Liz Quirke

Two Poems

It’s Not The Work, It’s The Journey That Kills You

i

It all came to a halt the day of his accident ̶
           a factory-shut Saturday, machines and men on standby,
the weekday workers nursing sick heads
           over soccer fixtures, the form of horses,
except for my father

who, in the brightness of that Tralee morning,
           asked if I’d keep him company on a job.

I was his eight-year-old apprentice,
           all terrible fringe and polyester tracksuit.

His talk was mechanics, pistons and crankshafts.

Back then, his body held the logic
           of a complete circuit.

He loved to quiz me.
                    Name the terminals of a diode?
                              Is it anode and cathode, Dad?

He gave me my own little snippers to strip flex,
           taught me to feel for when the casing gave,

how to twist my wrist just so, never slash through the wiring.
           cut only as much as is needed, be careful, he said,
                      think of them as veins
the live brown, yellow/green earthed two tone,
           single reds and blues,

oxygenated and deoxygenated.

ii

I’d wait at the gate to see him
turn into the Avenue at six,
blood blisters under his nails,
grease in the cut valleys of his hands,
all delicate strength, precise application,
always a kiss for my mother.

We would have driven that Saturday,

even though it was 300metres at most,
out the Avenue, up the Rock, left after Urban Terrace.
He would have had his tools that day ̶
the blue steel box from AnCO, his New York hammer,
cases of spanners, his various spools of cable,
tidy in the boot of his Granada.

iii

The musician had quoted him in the inlay of his album ̶

           It’s not the work, it’s the journey that kills you

a conversation between two Avenue boys
who took the boat at different times,
           with only one returning,

their hop-ball kept to blue-moon phone calls,
cassette sleeves, later, a signed Roy Rodgers
on the wall of the small sitting room,

           for my friend Tom, from your friend Christie

iv

Their widows exchange messages now.

One heard weeks too late.

She sent white roses.

v

That day, when we arrived to check the roof tank,
the factory was deadbolted, all ladders locked inside.

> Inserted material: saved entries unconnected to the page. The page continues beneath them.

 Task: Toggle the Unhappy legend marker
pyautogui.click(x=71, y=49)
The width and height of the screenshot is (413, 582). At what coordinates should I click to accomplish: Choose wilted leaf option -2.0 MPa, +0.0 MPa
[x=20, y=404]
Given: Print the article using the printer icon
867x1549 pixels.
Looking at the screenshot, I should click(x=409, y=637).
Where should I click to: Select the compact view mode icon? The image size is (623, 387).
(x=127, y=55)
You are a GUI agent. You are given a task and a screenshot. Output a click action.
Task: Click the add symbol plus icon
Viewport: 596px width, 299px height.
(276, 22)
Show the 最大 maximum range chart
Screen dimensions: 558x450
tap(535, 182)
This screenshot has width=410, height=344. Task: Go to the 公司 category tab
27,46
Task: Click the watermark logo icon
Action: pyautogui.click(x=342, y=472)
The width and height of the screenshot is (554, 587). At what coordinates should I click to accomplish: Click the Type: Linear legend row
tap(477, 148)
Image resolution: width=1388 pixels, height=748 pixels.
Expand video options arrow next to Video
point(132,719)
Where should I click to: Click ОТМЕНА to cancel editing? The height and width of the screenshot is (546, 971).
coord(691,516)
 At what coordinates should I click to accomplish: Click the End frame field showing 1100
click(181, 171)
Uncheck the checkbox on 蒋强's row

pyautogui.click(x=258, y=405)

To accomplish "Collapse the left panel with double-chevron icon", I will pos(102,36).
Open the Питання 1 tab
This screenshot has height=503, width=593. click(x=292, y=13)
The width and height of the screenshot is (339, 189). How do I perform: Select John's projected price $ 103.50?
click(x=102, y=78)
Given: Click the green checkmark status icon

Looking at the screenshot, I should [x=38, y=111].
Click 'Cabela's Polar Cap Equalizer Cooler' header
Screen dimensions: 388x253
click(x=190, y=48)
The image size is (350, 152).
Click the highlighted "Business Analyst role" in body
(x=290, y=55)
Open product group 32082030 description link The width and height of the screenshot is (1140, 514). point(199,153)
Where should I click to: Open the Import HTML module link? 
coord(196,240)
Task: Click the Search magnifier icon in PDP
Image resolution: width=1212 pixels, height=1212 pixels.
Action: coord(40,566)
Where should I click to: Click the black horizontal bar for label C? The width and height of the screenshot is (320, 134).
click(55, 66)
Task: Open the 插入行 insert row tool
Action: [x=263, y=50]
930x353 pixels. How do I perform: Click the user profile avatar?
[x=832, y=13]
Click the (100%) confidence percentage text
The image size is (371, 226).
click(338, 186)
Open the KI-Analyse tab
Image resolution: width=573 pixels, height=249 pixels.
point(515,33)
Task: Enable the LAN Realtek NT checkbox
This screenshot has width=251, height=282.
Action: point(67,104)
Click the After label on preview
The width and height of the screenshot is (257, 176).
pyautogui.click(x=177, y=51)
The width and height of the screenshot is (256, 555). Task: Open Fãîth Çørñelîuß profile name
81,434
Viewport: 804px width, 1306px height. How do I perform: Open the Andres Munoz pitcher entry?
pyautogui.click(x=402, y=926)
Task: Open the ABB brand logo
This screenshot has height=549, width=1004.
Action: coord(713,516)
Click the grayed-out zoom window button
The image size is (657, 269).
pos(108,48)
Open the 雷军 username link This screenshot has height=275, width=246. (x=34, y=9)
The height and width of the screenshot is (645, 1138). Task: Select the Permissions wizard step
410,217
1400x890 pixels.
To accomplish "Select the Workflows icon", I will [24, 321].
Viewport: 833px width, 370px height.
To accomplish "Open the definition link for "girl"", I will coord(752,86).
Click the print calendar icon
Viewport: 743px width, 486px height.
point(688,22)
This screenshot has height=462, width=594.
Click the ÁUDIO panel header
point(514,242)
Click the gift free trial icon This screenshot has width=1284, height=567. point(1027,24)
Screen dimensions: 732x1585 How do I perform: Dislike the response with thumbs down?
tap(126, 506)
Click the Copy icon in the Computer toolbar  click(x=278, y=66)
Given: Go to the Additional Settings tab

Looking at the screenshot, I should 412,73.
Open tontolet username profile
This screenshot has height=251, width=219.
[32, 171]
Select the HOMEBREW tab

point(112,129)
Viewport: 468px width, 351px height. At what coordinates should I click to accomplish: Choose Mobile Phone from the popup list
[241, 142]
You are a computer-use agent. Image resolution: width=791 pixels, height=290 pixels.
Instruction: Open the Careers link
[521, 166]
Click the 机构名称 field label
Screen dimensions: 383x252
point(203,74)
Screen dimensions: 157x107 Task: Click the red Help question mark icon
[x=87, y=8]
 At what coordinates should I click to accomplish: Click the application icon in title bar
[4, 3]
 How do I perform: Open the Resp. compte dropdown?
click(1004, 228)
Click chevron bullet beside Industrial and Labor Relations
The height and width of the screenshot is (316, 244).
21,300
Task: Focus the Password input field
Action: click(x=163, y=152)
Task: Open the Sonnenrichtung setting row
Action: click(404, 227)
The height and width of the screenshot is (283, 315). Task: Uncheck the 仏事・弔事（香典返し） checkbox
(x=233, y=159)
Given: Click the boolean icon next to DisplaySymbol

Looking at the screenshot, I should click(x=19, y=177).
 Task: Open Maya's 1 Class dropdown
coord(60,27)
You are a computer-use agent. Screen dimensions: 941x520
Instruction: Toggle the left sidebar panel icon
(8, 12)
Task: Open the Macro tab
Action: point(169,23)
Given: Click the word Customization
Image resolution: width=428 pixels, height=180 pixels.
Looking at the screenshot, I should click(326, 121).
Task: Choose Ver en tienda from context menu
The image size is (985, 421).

I kicked around the delivery slipway,
airborne shrapnel rippling out into the derelict green
between St Brendan’s Park and Connolly,
those spaces that terrified me at night,

how the blackness would spark
with the blaze
of contraband teenage cigarettes.
Back then, rebellion was all smoking;

drinking was for the dole queue men,

their worn denim jeans, sunken, sallow faces,
their parched mouths shaping around the same few stories
of Kilburn high road, the sites and pubs of Derby,
over weekday pints in the Pig and Whistle.

vi

I was eight, so rather than witness my father triangulate
his method of moving from one elevation to another,

I watched the Gallowsfield boys tussle over a football,
their dancing feet and sly-dig hands.

I tracked the woman who cut a quick cross along the dirt track,
hauling the usual two bags of messages from Dunnes or Barry’s shop.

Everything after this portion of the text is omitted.